A PRIMA VERA SE FOI

Outro dia, num desses almoços de família, minha mãe, que já passou dos 80, falou assim, na maior naturalidade, como se estivesse contando que a empregada foi lá na esquina: "a sua prima Vera morreu..."

A notícia bateu no meu estômago, quicou, foi até à cabeça, desceu, quicou no joelho e foi se alojar no meu coração. Meu coração não se conteve e pediu ajuda para os meus olhos que começaram a chorar...

Minha mãe, então, percebendo o impacto daquela notícia, que ela achava sem importância para mim, comentou: "ah!!! ela tinha a sua idade, né?"

Eu ando achando que, para quem já está no início da fila de entrada pro céu, essas notícias sobre morte vão ficando tão freqüentes que, de tão corriqueiras, vão ficando banais... "-Sabe quem morreu? Fulano..." - "Ah é?... de que?".... Bom, dependendo de quem deu a notícia, a explicação é detalhada, contando tim-tim-por-tim-tim desde os primeiros sintomas até a hora em que o coração parou de bater. Há um sentimento de comoção, sim, mas parece que de conformismo também. Parece até que essas pessoas que já estão se preparando para sua hora já sabem que não vai demorar muito para encontrarem os outros por lá....

Deixa eu "limpar a barra" da minha mãe, afinal ela não é tão insensível como poderia parecer! Acontece que eu e a prima Vera tivemos muito pouco contato. Eu não exagero se disser que nós duas, na realidade, só nos vimos no máximo alguns dias durante duas férias na casa dos nossos avós. E isso foi lá pelos nossos nove ou dez anos de idade. Depois dessa idade nunca mais a gente se viu. Nunca mais a gente se encontrou. Às vezes a minha mãe, quando ficava sabendo de alguma coisa, ia repassando as notícias da prima Vera para mim. Um dia que ela se casara, depois que se separou, acho que até tinha uma filha... mas, para ser sincera, às notícias da prima Vera adulta eu nunca prestei muita atenção. Era como se fosse uma pessoa desconhecida para mim.

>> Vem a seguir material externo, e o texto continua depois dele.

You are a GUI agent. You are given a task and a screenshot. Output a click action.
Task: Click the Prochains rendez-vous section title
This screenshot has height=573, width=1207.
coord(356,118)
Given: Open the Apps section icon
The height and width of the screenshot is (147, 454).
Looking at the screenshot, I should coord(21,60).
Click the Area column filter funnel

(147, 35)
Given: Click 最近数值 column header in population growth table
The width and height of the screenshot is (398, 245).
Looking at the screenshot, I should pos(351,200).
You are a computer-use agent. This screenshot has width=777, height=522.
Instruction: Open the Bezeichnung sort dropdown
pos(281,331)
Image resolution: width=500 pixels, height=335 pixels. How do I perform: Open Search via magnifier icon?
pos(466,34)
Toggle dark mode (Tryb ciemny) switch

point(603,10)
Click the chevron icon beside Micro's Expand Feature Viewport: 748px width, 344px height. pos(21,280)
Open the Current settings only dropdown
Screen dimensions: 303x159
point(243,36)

Acontece, porém, que a prima Vera criança, essa sim ficou muito viva na minha vida. Até hoje, quando eu estouro pipocas, eu gosto de salpicá-las com molho inglês. Foi a prima Vera quem me ensinou essa dica. Fica uma delícia! Aí, então, sempre que estouro pipocas em casa e salpico com molho inglês, eu me lembro da prima Vera. Lembro das nossas demoradas voltas no quarteirão, lá na cidadezinha do interior de São Paulo... a gente ia "dar uma volta no quarteirão" para, longe das vistas das nossas mães, conversarmos sobre coisas que, naquela época, eram proibidas às crianças de dez anos conversarem e que, hoje em dia, as crianças de três anos já assistem nas novelas da televisão.

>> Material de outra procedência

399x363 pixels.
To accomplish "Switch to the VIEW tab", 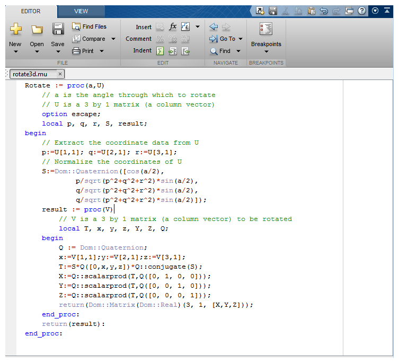I will click(81, 11).

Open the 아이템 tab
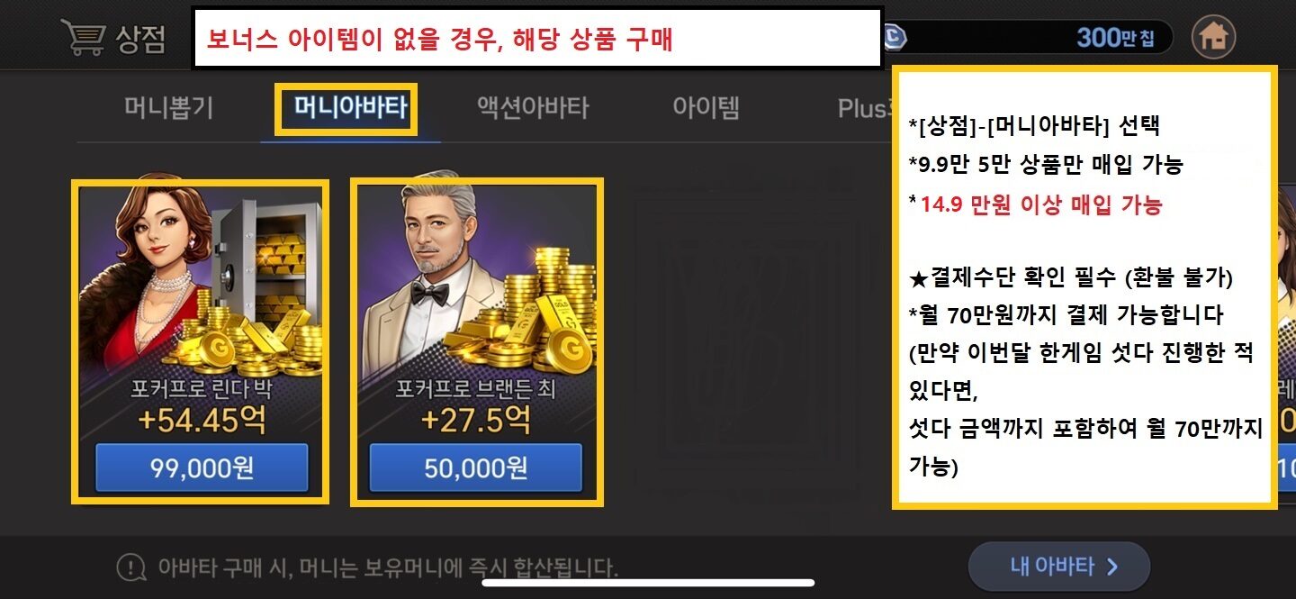[x=707, y=108]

Era uma idade tão linda, na inocência da ilusão e da curiosidade! Um dia, eu me lembro, estávamos nós quatro: eu, a Vera, a Heleninha e a Cintia, priminhas um pouco mais novas, quando a Leninha perguntou: "a mãe de vocês já falou sobre o sutiã?". Eu, mais acanhada, fiquei calada, mas a prima Vera, que sabia das coisas, deu um sorriso maroto, que eu logo entendi... a gente, que já tinha dez anos, já sabia de mais coisas. A gente já sabia sobre menstruação: um "status" para as meninas de nosso tempo.

Mas... a prima Vera se foi!

Lembrei dessas histórias hoje, quando estava estourando pipocas para acompanhar um DVD. Peguei então o notebook e comecei a escrever essas minhas lembranças...

As lembranças da minha infância, da minha adolescência, da PRIMAVERA da minha vida que se foi...

Comentários

  1. Ei, adorei o texto. Tenho tentado falar mais sobre o processo de ir embora e de deixar os outros irem. E pode ser bonito isso em vez de triste, né? Porque saudade e felicidade pelas coisas bem vividas do passado são coisas muito diferentes uma da outra!